Cornerstone ‘state secrets’ ruling challenged

  • Heirs of victims killed in an Air Force crash claim the high court’s 1953 decision to bar access to records was based on false affidavits.

March 4, 2003 — A 1953 U.S. Supreme Court decision, considered a landmark decision on secrecy, was based on false government information, according to a petition filed with the court last week by widows and heirs of the victims of a U.S. Air Force plane crash who now have access to recently declassified records that they were forbidden to see at the time.

The “state secrets privilege” established by the U.S. Supreme court in United States v. Reynolds was based on false affidavits, according to the papers. The privilege defined by the high court allows the government to withhold “military matters which, in the interest of national security, should not be divulged,” even to a federal court.

The case originated from the 1948 crash of a U.S. Air Force B-29 Superfortress bomber, which was flying a secret mission when it spun out of control and crashed in rural Georgia. Nine of the13 people on board the plane were killed.
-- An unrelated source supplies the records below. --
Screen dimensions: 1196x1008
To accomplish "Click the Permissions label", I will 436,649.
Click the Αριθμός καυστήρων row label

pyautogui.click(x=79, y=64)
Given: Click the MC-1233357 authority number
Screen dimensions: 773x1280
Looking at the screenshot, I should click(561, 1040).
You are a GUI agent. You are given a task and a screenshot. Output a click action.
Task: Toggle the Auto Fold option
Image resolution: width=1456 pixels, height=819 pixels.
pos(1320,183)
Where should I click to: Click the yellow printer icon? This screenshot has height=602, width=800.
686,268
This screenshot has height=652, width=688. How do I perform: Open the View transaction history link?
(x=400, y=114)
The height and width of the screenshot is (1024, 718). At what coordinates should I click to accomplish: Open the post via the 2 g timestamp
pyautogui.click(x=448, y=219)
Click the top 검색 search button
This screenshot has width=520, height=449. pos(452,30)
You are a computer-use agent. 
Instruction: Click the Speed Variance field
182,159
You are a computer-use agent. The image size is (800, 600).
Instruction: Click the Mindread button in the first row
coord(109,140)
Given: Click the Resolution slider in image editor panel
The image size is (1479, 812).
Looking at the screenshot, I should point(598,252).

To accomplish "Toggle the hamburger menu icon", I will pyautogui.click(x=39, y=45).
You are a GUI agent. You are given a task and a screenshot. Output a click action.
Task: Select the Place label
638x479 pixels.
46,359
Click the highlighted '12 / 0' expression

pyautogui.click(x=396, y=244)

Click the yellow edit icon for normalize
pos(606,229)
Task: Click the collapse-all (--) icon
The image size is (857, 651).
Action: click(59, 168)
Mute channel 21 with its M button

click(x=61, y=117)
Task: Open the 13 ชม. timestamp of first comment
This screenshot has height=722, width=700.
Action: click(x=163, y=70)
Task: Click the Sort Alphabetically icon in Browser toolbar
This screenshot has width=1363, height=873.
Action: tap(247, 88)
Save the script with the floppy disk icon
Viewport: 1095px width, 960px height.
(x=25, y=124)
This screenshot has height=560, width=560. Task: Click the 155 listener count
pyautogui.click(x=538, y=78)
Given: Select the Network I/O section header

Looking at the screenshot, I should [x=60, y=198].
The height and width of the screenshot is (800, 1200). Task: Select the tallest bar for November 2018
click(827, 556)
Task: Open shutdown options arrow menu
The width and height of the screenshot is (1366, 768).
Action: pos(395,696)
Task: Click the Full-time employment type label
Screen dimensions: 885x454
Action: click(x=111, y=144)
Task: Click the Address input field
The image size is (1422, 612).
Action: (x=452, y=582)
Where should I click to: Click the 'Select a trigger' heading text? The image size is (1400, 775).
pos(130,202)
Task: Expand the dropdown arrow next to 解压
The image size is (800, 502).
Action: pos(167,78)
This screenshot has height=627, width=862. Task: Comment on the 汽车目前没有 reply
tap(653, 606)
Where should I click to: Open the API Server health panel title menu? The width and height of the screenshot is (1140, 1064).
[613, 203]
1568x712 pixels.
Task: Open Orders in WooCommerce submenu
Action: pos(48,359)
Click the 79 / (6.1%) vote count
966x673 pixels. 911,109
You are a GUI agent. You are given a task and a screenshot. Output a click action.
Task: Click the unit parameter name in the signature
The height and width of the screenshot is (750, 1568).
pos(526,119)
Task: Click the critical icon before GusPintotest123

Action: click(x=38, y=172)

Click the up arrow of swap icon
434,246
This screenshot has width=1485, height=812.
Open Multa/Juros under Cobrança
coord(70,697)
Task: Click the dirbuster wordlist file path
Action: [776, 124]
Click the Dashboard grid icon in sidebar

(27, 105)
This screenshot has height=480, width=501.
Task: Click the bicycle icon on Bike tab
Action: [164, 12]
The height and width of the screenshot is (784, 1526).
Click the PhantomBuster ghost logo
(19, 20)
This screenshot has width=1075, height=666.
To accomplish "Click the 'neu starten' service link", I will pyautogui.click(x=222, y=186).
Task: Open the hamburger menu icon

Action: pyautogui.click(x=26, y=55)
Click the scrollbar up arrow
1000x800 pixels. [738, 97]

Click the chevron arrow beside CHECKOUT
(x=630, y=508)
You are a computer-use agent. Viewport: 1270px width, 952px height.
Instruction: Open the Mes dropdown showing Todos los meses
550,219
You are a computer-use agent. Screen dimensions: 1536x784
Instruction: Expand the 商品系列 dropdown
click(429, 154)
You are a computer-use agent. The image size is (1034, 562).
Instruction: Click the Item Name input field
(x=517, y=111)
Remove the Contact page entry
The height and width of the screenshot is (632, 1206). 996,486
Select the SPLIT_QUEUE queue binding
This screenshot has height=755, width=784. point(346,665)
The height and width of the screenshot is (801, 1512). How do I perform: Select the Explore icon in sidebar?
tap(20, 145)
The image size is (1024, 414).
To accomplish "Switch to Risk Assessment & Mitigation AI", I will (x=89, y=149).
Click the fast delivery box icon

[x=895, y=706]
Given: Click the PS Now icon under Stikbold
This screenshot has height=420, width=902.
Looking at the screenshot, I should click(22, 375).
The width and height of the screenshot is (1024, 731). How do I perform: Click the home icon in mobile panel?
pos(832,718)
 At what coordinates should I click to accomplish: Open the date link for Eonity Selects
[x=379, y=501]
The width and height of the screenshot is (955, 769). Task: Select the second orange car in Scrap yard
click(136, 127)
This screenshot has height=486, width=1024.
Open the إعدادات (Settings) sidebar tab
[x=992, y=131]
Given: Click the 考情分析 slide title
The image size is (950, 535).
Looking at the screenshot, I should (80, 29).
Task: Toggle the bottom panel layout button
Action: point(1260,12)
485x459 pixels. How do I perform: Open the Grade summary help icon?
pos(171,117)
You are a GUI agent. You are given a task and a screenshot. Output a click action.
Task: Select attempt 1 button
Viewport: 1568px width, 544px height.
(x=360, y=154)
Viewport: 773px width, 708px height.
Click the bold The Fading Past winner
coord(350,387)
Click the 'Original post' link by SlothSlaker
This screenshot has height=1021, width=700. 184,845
The widows of three of the victims sued the U.S. government, but they were denied a copy of the accident report they needed to pursue their case.

The Air Force withheld the reports, claiming that they contained information about the plane’s secret mission and top secret electronic equipment on board that had to be protected.

“But it turns out that the Air Force’s affidavits were false,” according to a petition filed by surviving widows and heirs of the crash victims.

The declassified report, obtained by one of the petitioners three years ago, showed that the secret project was unrelated to the plane crash, which was instead caused by errors made by the base commander, the mechanics and the crew.

The executive branch’s right to withhold secrets from judges is now a well-established principle, in large part because of this case. It is uncertain whether the court would be willing to review it.

The petitioners state that “the only issue this Court must confront today is whether it will tolerate a fraud — a fraud that struck at the integrity of the Court’s decision-making process and that cheated three struggling widows and their children out of that which was rightly theirs.”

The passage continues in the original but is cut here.